More information about this error may be available in the server error log.
And the contents of /var/log/error.log
[root@ondemand-master httpd]# cat error.log
[Thu Mar 31 17:57:43.766702 2022] [auth_openidc:warn] [pid 50786:tid 140603839113536] oidc_check_config_openid_openidc: the URL scheme (http) of the configured OIDCProviderMetadataURL SHOULD be "https" for security reasons!
[Thu Mar 31 17:57:43.766716 2022] [auth_openidc:warn] [pid 50786:tid 140603839113536] oidc_check_config_openid_openidc: the URL scheme (http) of the configured OIDCRedirectURI SHOULD be "https" for security reasons (moreover: some Providers may reject non-HTTPS URLs)
[Thu Mar 31 17:58:36.539266 2022] [auth_openidc:error] [pid 50791:tid 140602935047936] [client 172.18.206.210:59595] oidc_authenticate_user: the URL hostname (ondemand-master) of the configured OIDCRedirectURI does not match the URL hostname of the URL being accessed (100.80.145.203): the "state" and "session" cookies will not be shared between the two!

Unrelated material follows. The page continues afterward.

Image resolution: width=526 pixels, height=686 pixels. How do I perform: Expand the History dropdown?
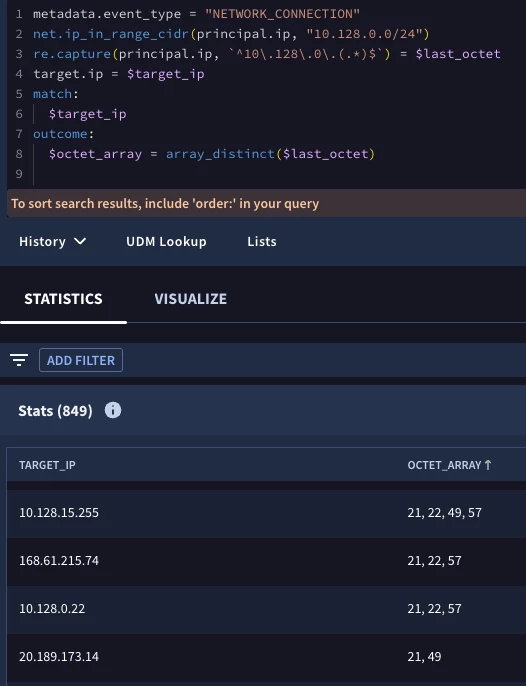(53, 242)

[Thu Mar 31 17:58:47.033745 2022] [auth_openidc:error] [pid 50789:tid 140602901313280] [client 172.18.206.210:59598] oidc_authenticate_user: the URL hostname (ondemand-master) of the configured OIDCRedirectURI does not match the URL hostname of the URL being accessed (100.80.145.203): the "state" and "session" cookies will not be shared between the two!
[Thu Mar 31 18:03:16.473197 2022] [auth_openidc:warn] [pid 53600:tid 140676418242880] oidc_check_config_openid_openidc: the URL scheme (http) of the configured OIDCProviderMetadataURL SHOULD be "https" for security reasons!
[Thu Mar 31 18:03:16.473215 2022] [auth_openidc:warn] [pid 53600:tid 140676418242880] oidc_check_config_openid_openidc: the URL scheme (http) of the configured OIDCRedirectURI SHOULD be "https" for security reasons (moreover: some Providers may reject non-HTTPS URLs)
[Thu Mar 31 18:03:36.335879 2022] [auth_openidc:warn] [pid 53602:tid 140675337119488] [client 172.18.206.210:59625] oidc_clean_expired_state_cookies: state (mod_auth_openidc_state_YOQ9yArcur5DUOjFPPQXjMI5CsI) has expired (original_url=http://100.80.145.203/pun/sys/dashboard)
[Thu Mar 31 18:03:36.335979 2022] [auth_openidc:error] [pid 53602:tid 140675337119488] [client 172.18.206.210:59625] oidc_util_jwt_verify: parsing JWT failed: [src/jose.c:753: oidc_jwe_decrypt_impl]: encrypted JWT could not be decrypted with any of the 1 keys: error for last tried key is: crypto error [file: jwe.c, function: _cjose_jwe_decrypt_dat_a256gcm, line: 1263]
[Thu Mar 31 18:03:36.335984 2022] [auth_openidc:warn] [pid 53602:tid 140675337119488] [client 172.18.206.210:59625] oidc_clean_expired_state_cookies: state cookie could not be retrieved/decoded, deleting: mod_auth_openidc_state_hFuwWS5GkqHF-buFfBh0umbIubI
[Thu Mar 31 18:03:36.335999 2022] [auth_openidc:error] [pid 53602:tid 140675337119488] [client 172.18.206.210:59625] oidc_util_jwt_verify: parsing JWT failed: [src/jose.c:753: oidc_jwe_decrypt_impl]: encrypted JWT could not be decrypted with any of the 1 keys: error for last tried key is: crypto error [file: jwe.c, function: _cjose_jwe_decrypt_dat_a256gcm, line: 1263]
[Thu Mar 31 18:03:36.336003 2022] [auth_openidc:warn] [pid 53602:tid 140675337119488] [client 172.18.206.210:59625] oidc_clean_expired_state_cookies: state cookie could not be retrieved/decoded, deleting: mod_auth_openidc_state_Te1tWlukpYY4H-H92VxA3XlSQt8
[Thu Mar 31 18:03:36.336014 2022] [auth_openidc:error] [pid 53602:tid 140675337119488] [client 172.18.206.210:59625] oidc_authenticate_user: the URL hostname (ondemand-master) of the configured OIDCRedirectURI does not match the URL hostname of the URL being accessed (100.80.145.203): the "state" and "session" cookies will not be shared between the two!
When I actually got back to this and reread Gerald’s response, yeah, my local /etc/hosts entry matching the ood_portal.yml entry did the trick. I’ve got the portal up so on to the next step.